Foi um ganho imprescindível da Modernidade a sistematização do direito e da política, pois organizaram o acesso a cargos públicos, deram evidência e equilíbrio às limitações entre os Poderes estatais e, também, fortaleceram o espaço do indivíduo e de suas liberdades - levando-se em conta, sempre, que o "outro" também possui essas prerrogativas -, além de elevar para o nível racional debates que antes se concentravam em foros personalistas, gerando privilégios injustificados. Mas, como criticam Leonardo Avritzer, Lívia Barbosa, Boaventura de Souza Santos, Maria Tereza Sadek,  Sérgio Buarque de Holanda, entre outros que analisaram a realidade social brasileira, tais privilégios continuaram a existir e as disparidades, não obstante as promessas feitas na Modernidade, persistem ainda hoje. Prova cabal de que o modelo moderno de instituições democráticas - supostamente - já não atende ao perfil que elas devem ter para o Brasil de 2013. Hora mais do que justa de lutar pelo direito, mas também pelo direito de dizer qual o direito a ser aplicado e qual a instituição que deverá criá-lo e aplicá-lo em nome da população.

Segundo Robert Michells, ao longo dos séculos XIX e XX os partidos políticos se "profissionalizaram". O que representou um ganho em sua sistematização com a organização regulamentar das eleições e do sistema de representatividade, teve um outro lado, que foi o distanciamento entre as demandas populares e as pautas políticas efetivamente discutidas nos legislativos (nacional, estaduais e municipais). Esse distanciamento é denominado de "ausência de conexão eleitoral", ou seja, o representante, após eleito, perde contato com os que o elegeram, fazendo com que a forma como as instituições as quais se pretendem sejam democráticas tenham traços característicos definidos exclusivamente por esses políticos, sem respeito ou conexão com a sociedade. Para compreender melhor essas questões recomendamos a leitura de Arend Lijphart e Adam Przeworski; e, sobre o Brasil, Marta T. S. Arretche e Sérgio Adorno.

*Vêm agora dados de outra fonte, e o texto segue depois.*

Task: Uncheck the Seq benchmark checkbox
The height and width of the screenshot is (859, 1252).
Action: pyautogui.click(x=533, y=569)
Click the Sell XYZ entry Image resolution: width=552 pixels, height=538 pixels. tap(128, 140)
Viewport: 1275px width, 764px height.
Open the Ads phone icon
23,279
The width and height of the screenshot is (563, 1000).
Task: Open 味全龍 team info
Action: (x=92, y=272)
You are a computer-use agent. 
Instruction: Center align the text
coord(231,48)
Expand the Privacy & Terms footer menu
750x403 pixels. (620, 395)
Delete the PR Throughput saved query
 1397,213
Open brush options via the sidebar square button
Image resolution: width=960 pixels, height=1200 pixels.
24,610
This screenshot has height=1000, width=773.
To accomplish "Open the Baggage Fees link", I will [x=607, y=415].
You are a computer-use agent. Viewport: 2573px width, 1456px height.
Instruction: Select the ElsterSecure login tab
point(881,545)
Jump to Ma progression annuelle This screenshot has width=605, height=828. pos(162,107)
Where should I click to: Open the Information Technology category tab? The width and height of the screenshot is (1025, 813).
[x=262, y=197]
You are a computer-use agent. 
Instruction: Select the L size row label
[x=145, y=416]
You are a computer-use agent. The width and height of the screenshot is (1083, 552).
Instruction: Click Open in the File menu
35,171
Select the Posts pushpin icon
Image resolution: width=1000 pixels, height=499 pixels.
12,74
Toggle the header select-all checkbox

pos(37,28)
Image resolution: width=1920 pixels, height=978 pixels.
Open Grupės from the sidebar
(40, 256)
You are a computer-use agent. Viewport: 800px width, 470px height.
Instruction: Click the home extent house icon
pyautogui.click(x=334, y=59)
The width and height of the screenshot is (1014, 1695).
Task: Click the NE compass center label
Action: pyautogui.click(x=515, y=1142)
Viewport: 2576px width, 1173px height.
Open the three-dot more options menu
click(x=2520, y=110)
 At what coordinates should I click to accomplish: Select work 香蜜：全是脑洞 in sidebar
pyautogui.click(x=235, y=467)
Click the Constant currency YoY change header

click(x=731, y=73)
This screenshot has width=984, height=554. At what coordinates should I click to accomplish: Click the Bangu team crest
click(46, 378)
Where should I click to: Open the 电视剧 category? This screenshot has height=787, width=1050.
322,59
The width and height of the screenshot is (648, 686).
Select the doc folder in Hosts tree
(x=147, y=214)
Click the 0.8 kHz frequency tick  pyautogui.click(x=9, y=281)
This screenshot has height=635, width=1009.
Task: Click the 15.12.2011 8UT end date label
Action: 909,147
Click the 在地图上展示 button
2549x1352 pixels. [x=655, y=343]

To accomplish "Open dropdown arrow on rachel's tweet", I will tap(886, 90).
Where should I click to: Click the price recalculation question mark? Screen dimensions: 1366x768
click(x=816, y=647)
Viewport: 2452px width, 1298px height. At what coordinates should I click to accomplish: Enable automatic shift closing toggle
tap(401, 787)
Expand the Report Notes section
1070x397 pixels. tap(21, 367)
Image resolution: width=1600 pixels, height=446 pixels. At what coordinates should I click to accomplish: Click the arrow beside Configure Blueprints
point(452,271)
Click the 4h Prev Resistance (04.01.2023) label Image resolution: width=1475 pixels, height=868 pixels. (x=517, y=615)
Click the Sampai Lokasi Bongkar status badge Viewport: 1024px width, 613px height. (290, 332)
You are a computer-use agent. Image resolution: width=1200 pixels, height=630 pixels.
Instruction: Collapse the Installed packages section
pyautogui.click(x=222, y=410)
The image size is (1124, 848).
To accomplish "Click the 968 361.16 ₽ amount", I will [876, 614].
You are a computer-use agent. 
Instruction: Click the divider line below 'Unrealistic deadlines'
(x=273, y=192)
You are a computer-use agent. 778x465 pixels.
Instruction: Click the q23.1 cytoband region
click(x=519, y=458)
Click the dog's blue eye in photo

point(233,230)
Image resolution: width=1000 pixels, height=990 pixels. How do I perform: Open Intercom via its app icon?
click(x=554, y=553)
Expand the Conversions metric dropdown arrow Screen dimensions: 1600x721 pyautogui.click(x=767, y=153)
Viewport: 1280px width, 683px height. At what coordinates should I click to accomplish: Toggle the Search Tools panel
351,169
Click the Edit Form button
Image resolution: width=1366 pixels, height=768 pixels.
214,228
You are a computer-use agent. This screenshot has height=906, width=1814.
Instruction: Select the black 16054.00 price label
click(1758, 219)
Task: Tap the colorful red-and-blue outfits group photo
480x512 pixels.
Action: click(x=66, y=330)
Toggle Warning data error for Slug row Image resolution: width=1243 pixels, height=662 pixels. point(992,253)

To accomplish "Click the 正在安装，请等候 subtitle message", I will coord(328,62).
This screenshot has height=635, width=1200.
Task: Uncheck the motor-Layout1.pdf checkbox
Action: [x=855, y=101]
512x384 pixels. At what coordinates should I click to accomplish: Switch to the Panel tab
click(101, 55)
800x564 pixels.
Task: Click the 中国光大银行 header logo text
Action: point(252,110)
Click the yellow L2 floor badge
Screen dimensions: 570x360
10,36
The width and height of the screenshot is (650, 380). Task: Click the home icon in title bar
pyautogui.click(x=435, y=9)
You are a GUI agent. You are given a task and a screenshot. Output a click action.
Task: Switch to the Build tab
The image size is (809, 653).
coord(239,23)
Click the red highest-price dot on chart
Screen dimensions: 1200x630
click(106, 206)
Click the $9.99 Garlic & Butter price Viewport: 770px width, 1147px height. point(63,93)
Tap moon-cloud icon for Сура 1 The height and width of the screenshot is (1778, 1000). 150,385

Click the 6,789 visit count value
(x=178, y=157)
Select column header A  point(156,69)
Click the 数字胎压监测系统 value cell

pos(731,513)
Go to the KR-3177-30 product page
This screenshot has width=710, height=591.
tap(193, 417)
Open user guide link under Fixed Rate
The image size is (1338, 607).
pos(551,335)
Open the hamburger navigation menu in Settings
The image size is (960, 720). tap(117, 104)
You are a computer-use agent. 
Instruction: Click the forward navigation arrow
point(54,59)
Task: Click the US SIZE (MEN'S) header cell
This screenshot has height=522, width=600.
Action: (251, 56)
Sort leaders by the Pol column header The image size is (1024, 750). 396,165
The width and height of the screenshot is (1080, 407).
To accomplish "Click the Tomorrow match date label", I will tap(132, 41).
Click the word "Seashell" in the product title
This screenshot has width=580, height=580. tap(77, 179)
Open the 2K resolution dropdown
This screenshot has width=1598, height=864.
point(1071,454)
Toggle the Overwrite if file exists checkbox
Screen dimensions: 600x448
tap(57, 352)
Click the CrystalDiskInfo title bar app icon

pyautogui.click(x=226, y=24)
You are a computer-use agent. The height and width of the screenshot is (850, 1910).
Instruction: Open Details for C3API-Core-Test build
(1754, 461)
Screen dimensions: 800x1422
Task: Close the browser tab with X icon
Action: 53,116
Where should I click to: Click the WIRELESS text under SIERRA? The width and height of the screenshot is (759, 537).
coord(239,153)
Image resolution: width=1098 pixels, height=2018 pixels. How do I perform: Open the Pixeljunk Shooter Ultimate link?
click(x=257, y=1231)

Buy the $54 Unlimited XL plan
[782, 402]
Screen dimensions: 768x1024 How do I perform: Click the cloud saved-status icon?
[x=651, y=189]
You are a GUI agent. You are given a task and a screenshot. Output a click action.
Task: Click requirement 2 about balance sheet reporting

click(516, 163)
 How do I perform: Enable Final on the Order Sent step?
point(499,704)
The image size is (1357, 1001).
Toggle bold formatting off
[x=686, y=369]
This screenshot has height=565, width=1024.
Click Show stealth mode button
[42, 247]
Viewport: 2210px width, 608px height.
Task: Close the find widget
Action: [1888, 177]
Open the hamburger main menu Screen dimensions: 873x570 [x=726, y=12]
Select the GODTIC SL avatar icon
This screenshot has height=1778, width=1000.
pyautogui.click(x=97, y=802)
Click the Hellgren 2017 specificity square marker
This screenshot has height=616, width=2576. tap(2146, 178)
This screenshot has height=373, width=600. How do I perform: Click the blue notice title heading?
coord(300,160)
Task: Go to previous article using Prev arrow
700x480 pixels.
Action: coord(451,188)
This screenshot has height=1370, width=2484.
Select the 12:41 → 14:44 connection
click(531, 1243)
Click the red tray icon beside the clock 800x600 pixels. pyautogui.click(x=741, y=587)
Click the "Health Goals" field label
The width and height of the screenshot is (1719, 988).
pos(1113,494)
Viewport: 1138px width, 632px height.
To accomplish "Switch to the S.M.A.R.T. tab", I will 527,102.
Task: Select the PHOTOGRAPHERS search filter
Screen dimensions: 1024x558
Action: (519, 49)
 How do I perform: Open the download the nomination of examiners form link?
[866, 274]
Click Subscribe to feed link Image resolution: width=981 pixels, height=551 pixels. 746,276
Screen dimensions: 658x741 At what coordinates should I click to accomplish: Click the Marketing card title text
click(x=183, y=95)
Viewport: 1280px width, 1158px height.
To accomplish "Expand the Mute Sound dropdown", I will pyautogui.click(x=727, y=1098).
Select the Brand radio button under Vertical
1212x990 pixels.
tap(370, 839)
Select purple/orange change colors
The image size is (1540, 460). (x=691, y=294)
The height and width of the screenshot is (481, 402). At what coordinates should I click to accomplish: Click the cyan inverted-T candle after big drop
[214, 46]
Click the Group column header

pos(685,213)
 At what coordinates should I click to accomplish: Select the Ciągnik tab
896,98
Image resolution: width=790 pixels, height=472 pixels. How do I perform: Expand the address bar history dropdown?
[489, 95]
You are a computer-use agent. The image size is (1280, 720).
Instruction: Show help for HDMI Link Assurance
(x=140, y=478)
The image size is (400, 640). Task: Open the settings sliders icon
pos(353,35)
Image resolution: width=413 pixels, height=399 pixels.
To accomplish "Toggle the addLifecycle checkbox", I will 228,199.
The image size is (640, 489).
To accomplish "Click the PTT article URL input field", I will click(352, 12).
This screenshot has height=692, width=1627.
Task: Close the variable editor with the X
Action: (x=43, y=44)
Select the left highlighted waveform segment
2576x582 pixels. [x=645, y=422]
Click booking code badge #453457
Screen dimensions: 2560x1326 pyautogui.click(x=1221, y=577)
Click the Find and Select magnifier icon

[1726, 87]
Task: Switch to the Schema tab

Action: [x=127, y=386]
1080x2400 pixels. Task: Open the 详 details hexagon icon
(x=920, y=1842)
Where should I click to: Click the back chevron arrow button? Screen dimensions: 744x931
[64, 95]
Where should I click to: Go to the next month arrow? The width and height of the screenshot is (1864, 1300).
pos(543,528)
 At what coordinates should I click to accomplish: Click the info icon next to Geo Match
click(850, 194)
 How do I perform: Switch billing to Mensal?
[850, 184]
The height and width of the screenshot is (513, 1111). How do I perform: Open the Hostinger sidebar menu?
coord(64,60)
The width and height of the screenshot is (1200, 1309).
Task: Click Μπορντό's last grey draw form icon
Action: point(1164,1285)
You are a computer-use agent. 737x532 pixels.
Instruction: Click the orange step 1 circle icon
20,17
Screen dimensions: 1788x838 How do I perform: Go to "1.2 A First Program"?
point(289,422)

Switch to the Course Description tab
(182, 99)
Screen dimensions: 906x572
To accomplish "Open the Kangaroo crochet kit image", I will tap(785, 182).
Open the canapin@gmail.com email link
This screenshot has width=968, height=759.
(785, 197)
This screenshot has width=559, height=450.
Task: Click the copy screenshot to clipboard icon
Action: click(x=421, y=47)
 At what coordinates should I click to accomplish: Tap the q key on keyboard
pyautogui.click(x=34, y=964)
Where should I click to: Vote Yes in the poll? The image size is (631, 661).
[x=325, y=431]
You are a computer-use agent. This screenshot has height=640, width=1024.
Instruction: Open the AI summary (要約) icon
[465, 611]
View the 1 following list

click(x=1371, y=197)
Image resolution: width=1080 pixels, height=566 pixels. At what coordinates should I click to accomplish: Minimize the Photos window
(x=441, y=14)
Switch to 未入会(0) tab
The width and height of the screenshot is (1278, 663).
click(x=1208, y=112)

Assim, quando os jovens que se mobilizaram nas ruas nos últimos dias e toda a população que os apoia questionam os partidos políticos, não estão de nenhuma forma se opondo às "instituições democráticas", pois pensar assim seria cair no erro de acreditar que somente o partidarismo seria uma forma de se fazer política. Igualmente, é um sério equívoco acusar-se os manifestantes de "anarquismo", em razão de alguns vândalos que se infiltraram nos movimentos motivados sabe-se lá por que (ou por que quem). Aliás, esse é um ponto crucial na mudança jurídico-política atual: que tipo de instituições terão papel a cumprir na democracia nacional a partir de agora? Já que a sociedade não se sente mais representada pelo sistema eleitoral vigente, é hora de repensá-lo. Ele teve sua importância no republicanismo do século XIX e da primeira metade do século XX, ele contribuiu para a redemocratização, mas ele próprio foi um "movimento de transformação" à época em que foi institucionalizado. Ora, instituições não são eternas, pois não há modelo perfeito que não precise de revitalização ou des/reconstrução - citando Derrida - de tempos em tempos. Portanto, a resposta é "sim", os partidos também precisarão se modificar, as regras do sistema de representatividade brasileiro também. E talvez seja isso que mais esteja causando tanto medo em membros destas instituições tradicionais, pois alguns deles podem ter descoberto que talvez não sejam tão democráticos quanto pensavam.